Assessment of oxidative changes in tobacco seed oil

stored at different conditions


K. S. Raju1*, D. D. Reddy1, H. Ravisankar1, T.G.K. Murthy1 and N.S. Murthy2

1Central Tobacco Research Institute, Rajahmundry-533 105, India

2Godavari Institute of Engineering and Technology, Rajahmundry-533 105, India

*Corresponding Author E-mail:




Key words

Conjugated dienes,

Oxidative changes,

Tobacco seed oil




Publication Data

Paper received: 14. 10. 2015

Revised received: 21. 12. 2015

Re-revised received: 30. 07. 2016

Accepted: 12. 09. 2016




Aim: Alternative uses of tobacco have gained importance in recent times to sustain crop for non-conventional and economically viable application in food and industries. One of the alternative promising use of tobacco is seed oil having nutritive, pharmaceutical and industrial utility.

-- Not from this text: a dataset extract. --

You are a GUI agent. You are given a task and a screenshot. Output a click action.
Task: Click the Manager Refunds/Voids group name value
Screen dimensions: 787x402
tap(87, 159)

Methodology: Experiments were conducted to study the extent of oxidative alterations in tobacco seed oil subjected to ambient and sunlight storage, for a period of 90 days and compared with sunflower and groundnut oils. The magnitude of oxidative changes was monitored by periodical measurement of peroxide value (PV), free fatty acids (FFA), p-anisidine value (pAV), conjugated trienes (CT), conjugated dienes (CD) and iodine values (IV).


Results: Peroxide values significantly increased from 15 days of storage (1.13 meq kg-1) reaching maximum value (8.45 meq kg-1) at 90 days. Photo-oxidation (4.82 meq kg-1) was significantly higher than auto-oxidation (3.80 meq kg-1). The peroxides were significantly different among the three oils with the highest in tobacco seed oil (5.06 meq kg-1) followed by sunflower oil (4.29 meq kg-1) and groundnut oil (3.58 meq kg-1). The pAV increased significantly with increase in days of storage attaining maximum value of 13.84 at 90 days. pAV in tobacco seed oil (7.27) and sunflower oil (7.18) were at a par and were significantly higher than groundnut oil (5.36). Tobacco oil at 90 days of storage showed 2.9% and 7.19% higher content of CD over sunflower oil in photo and auto-oxidations respectively. FFA content in tobacco seed oil (0.153%) and sunflower oil (0.150%) were at a par and were significantly higher than groundnut oil.     


Interpretation: The oxidative changes in tobacco seed oil showed nearly similar trends with that of sunflower oil. The results showed that even though tobacco seed oil contains higher levels of unsaturated fatty acids, tobacco oil can be stored like any other edible oils.